骨折部の創外固定器の動作確認に機構解析ソフトウェアを活用CAEニュース

エムエスシーソフトウェアは、静岡理工科大学の野崎准教授が、骨折部の創外固定器の開発において、人体モデルと固定器の動作確認に同社の機構解析ソフトウェア「Adams」を活用していると発表した。

» 2016年05月19日 10時00分 公開
[MONOist]

 エムエスシーソフトウェア(MSC)は2016年4月19日、静岡理工科大学理工学部の野崎孝志准教授が、手外科微小外科領域先端医工学講座で、人体メカニズムの解析・制御などに機構解析ソフトウェア「Adams」を活用していると発表した。骨折部の創外固定器の開発において、動作確認のために用いているという。
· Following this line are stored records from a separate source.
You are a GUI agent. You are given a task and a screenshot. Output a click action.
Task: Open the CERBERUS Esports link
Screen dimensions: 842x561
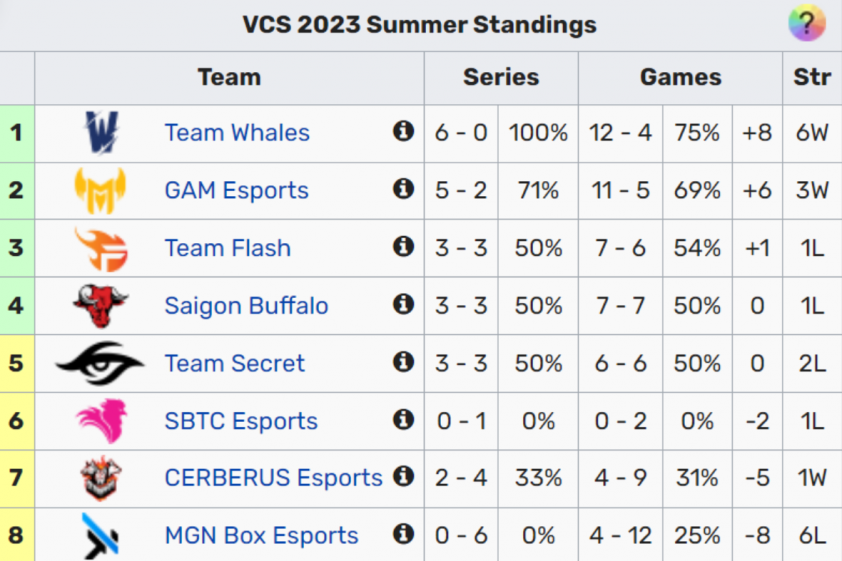(x=273, y=478)

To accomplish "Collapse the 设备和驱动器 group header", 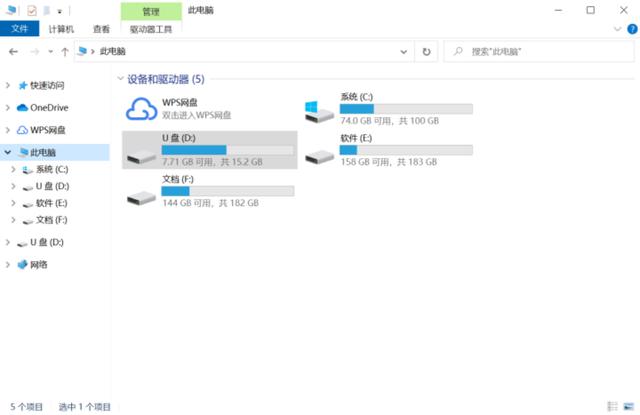I will click(x=120, y=78).
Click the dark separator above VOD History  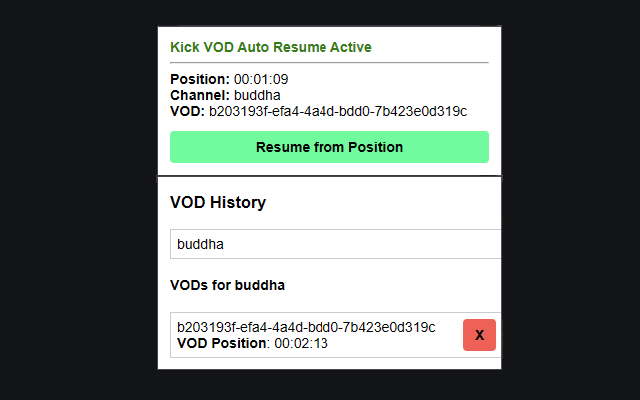[x=329, y=177]
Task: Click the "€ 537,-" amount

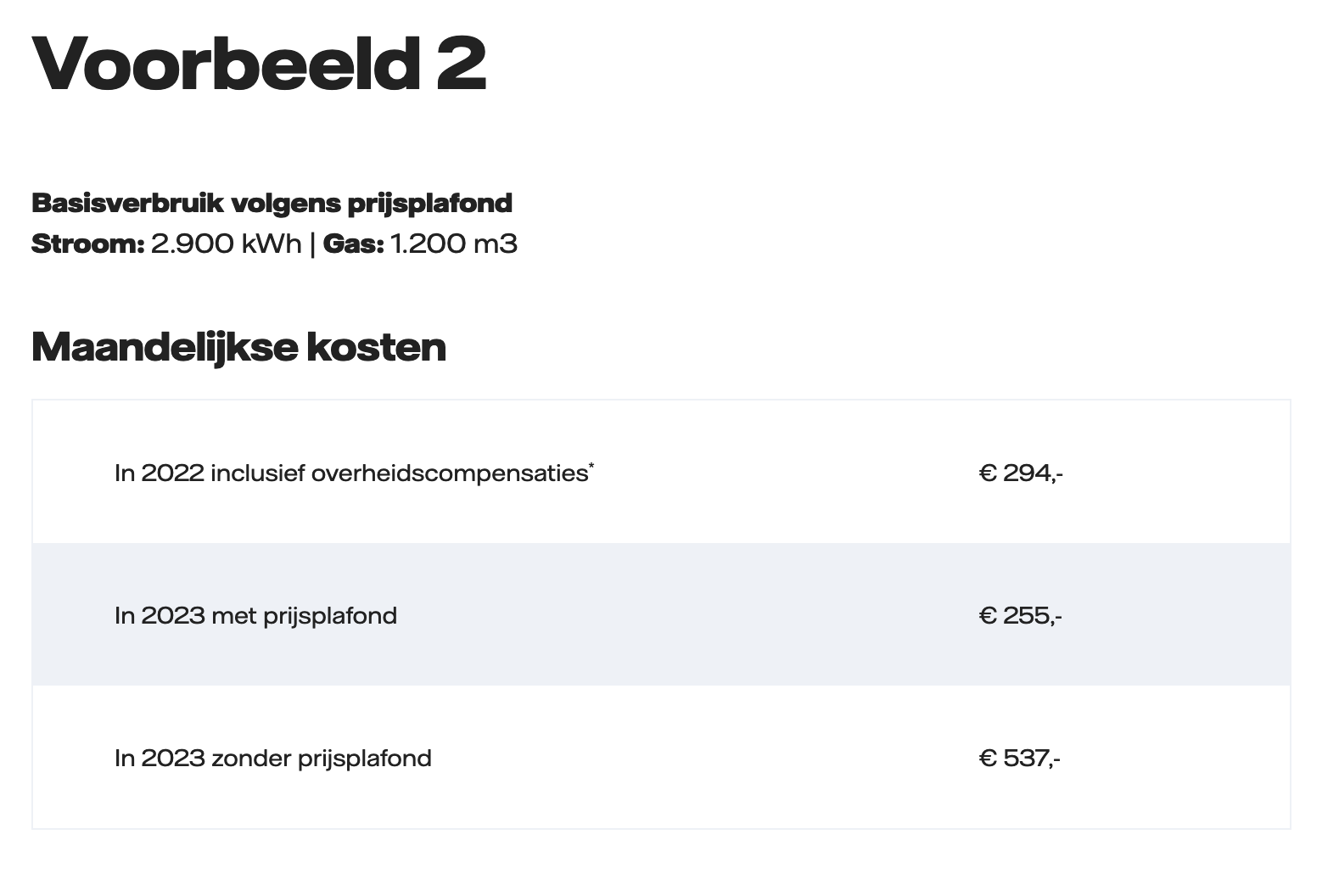Action: point(1019,758)
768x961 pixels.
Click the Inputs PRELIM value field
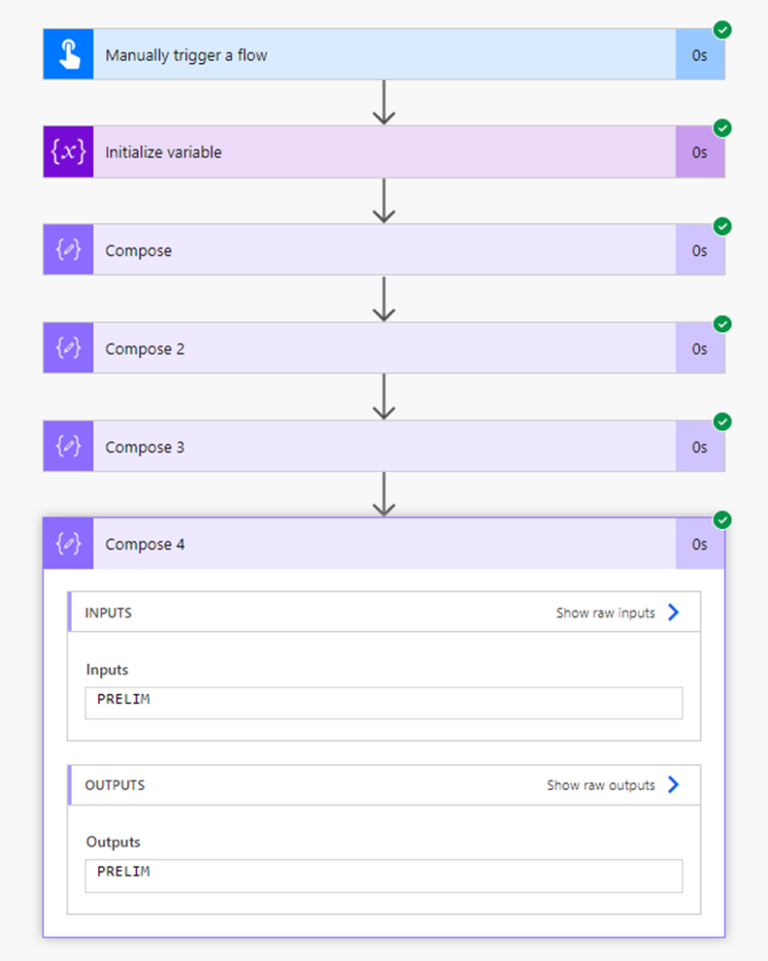pos(384,702)
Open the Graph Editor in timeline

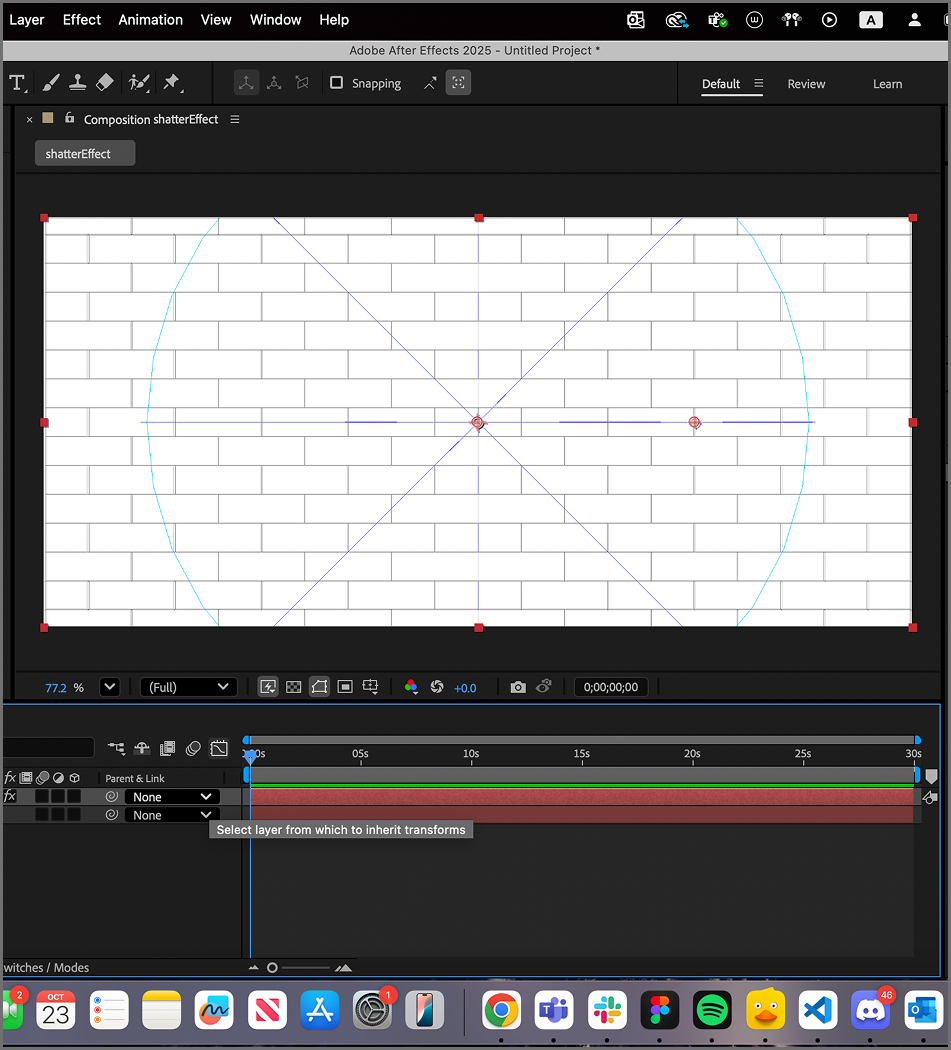point(219,748)
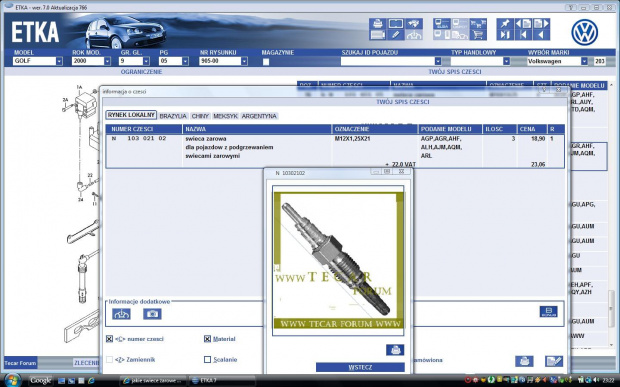Screen dimensions: 620x387
Task: Click the printer icon in top toolbar
Action: click(378, 24)
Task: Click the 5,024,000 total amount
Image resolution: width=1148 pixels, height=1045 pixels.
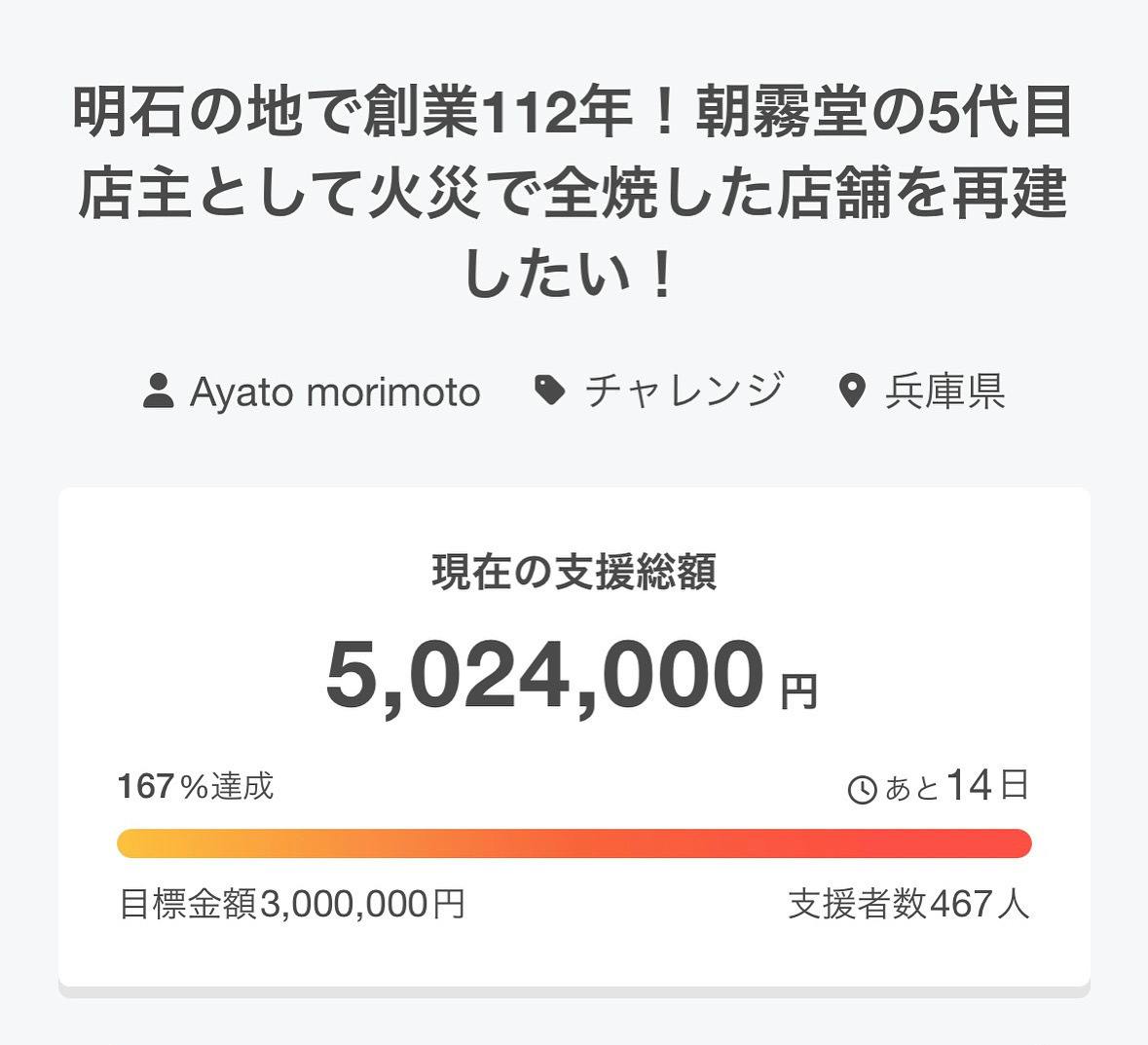Action: pos(544,675)
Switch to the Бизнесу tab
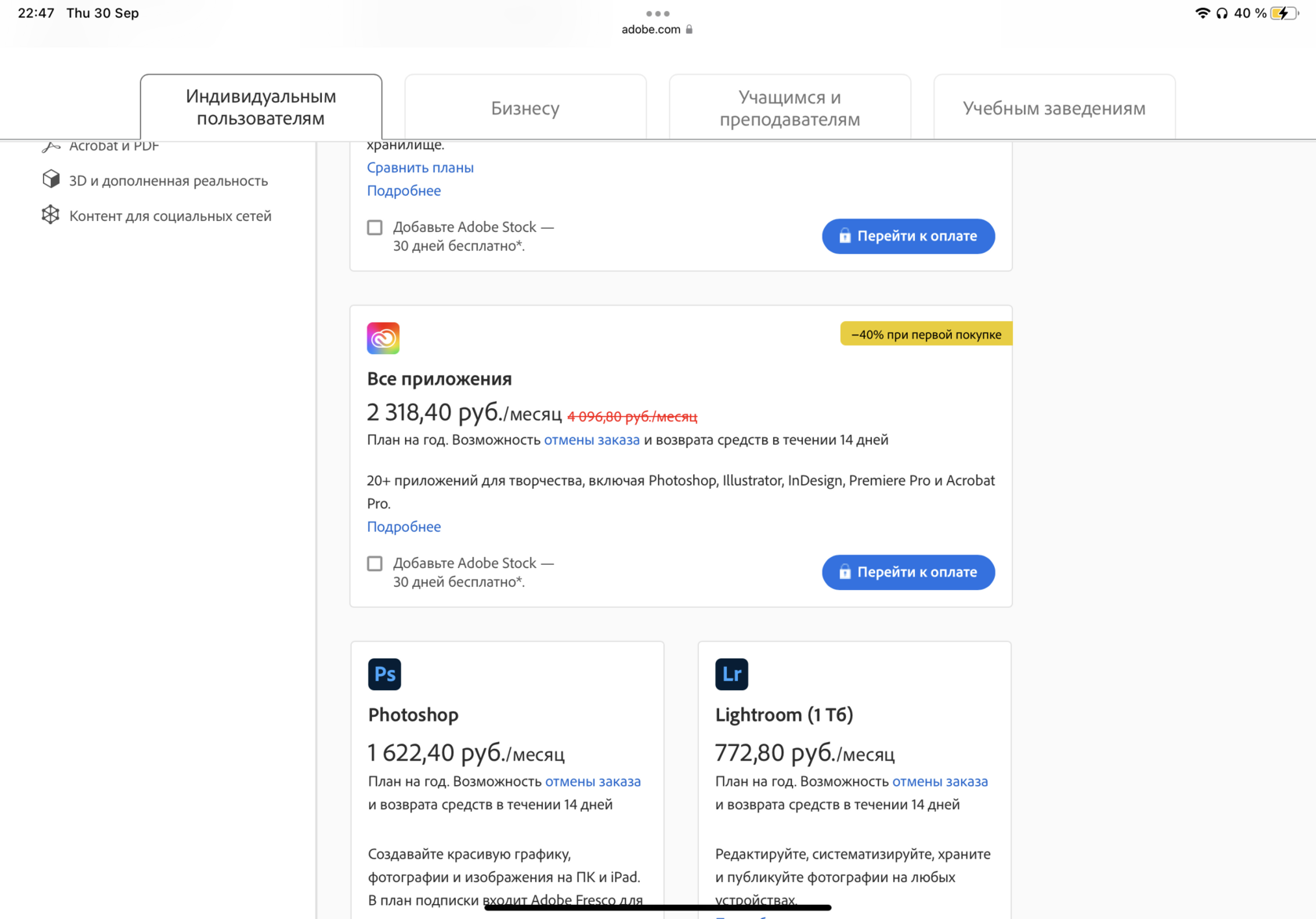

 同研究室では、これまで複数のMP関節部(指の根元の関節)の創外固定器の試作機を作製してきたが、手指の模型に装着させた際に、十分な関節可動域と安定した動作が得られていなかった。今回、挙動の改善にあたり、自動車のトランスミッションの継手の挙動をAdamsでシミュレーションした実績から、手指の生体構造に近いAdamsモデルを活用した。

 シミュレーションでは、上肢のCADモデルをAdamsに読み込み、バネとビームを用いて骨格・筋・腱の生体構造を再現した。まず、手指関節の左右両側面に、2つの腱が交差するようにビームフォースを取り付け、さらに手指関節の手のひら側にバネ要素を付けて手指の関節を模擬した。その後、考案した固定器のCADモデルをAdamsに読み込み、手指モデルに固定して動作を確認。創外固定器が指の動きに対応することを確認した。

 同研究室が開発した創外固定器は、指の角度変化に合わせる軸継手にダブルカルダン等速ジョイントを採用。2個の等速ジョイントを直列に接続することで、MP関節に必要な上下運動110度、横運動60度の自由度を確保しつつ、手指の背面側に固定できる。これにより、従来は側指部分に固定器があるため、骨折部がレントゲンに映りにくかったが、側面からのレントゲン撮影が可能になった。

 

 今後は小型軽量化とより大きな関節可動域を追求し、骨折の治療からリハビリまでをカバーする創外固定器の開発を目指すとしている。